На самом деле он распаковал коробку в первый же день, как привёз.
Обнаружил в ней запылившегося трицератопса, костюм охотника за приведениями, стопку потрепанных жизнью постеров и рисунков и, конечно же, рацию.
И запаковал обратно.
Вот уже неделю Майк ходит сам не свой: в его бедной голове родилась одна безумная теория, не подкрепленная ничем — кроме пресловутой надежды.
А в этот раз он боится ошибиться слишком сильно.
На лекции по физике он твердит себе, что прошло уже пять лет, и Джейн живёт своей жизнью [если вообще жива, конечно], и в жизни этой — нет места Майку Уилеру;
на практических занятиях по радиотехнике он почти окончательно убеждает себя, что затеял глупость — ведь если его сумасбродное путешествие — в Канаду! — по предполагаемым следам Одиннадцатой и Хоппера не прояснило ситуацию, то эта идея — просто абсурдная невразумительная фантазия;
на обеде Майк вспоминает, как в первое послешкольное Рождество он с Уиллом и Дастином пробрался в «старый добрый» исследовательский институт министерства энергетики в Хокинсе, дабы хоть как-то разобраться в произошедшем. Они провели там сутки, целые сутки, и — ничего! Никаких следов;
математический анализ проходит для Майка под девизом: «Найду себе новую девушку и женюсь!»
В итоге — он покупает новые батарейки для старой рации.
*
— Оди, приём! — продирается через волну помех голос Майка, — Как слышно?
— Слышно паршиво. — Констатирует Джейн и улыбается, представляя недовольство собеседника на том конце «провода».
— О… — различает девушка сквозь шипение. Тут она [надеясь опередить приятеля] нажимает кнопку на трубке рации и говорит спокойно:
— Майк, приезжай.
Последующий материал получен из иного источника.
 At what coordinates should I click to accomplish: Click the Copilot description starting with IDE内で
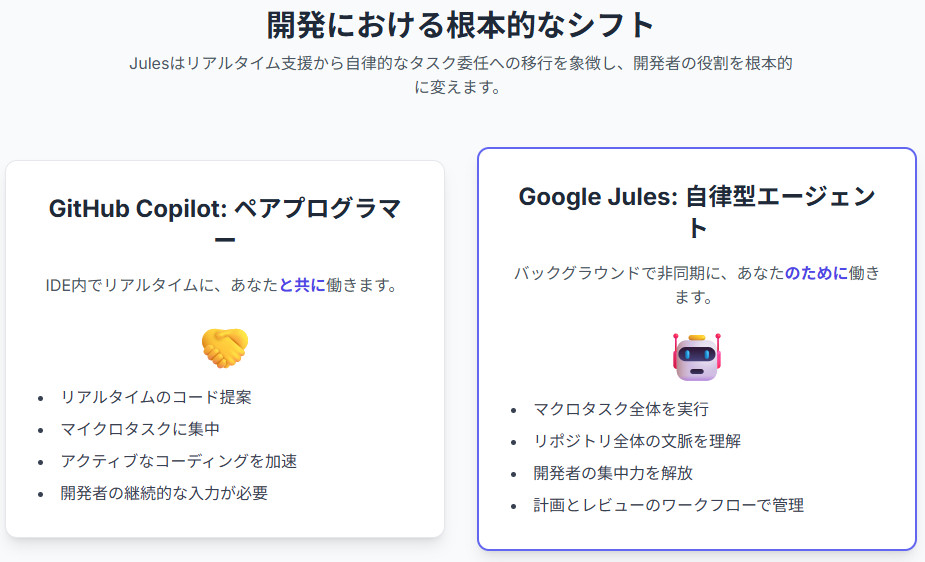pyautogui.click(x=222, y=285)
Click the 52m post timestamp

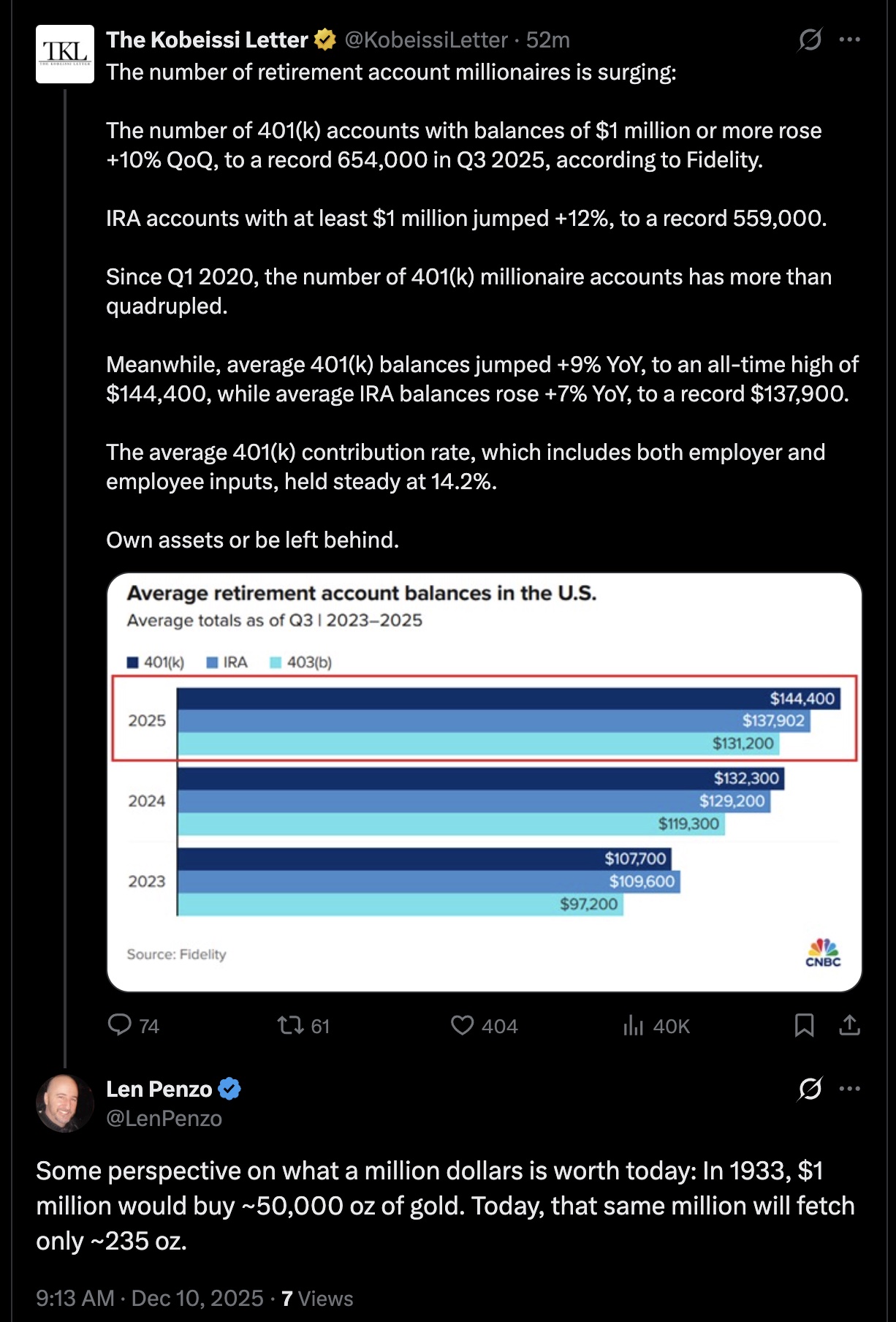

Хоппер спит. — И, немного погодя, добавляет: — Я оставлю окно открытым.
Уже через мгновение она слышит в трубке его голос:
— Вас понял, — здесь рация издаёт «ш-ш-ш», — выдвигаюсь.
*
Майк возвращается в тёмную пустующую комнату [сосед уехал на выходные домой], усаживается на пол в изголовье кровати и, собравшись с мыслями, извлекает из коробки рацию.
«Столько лет прошло, а ты всё там же», — усмехается про себя Майк и ледяными пальцами вставляет в аккумулятор новые батарейки.
fin
Примечания:
*Шелдон Ли Глэшоу - американский физик, лауреат Нобелевской премии. В 1979 году был назначен на кафедру физики имени Юджина Хиггинса в Гарварде. На этом посту он пребывает до сих пор.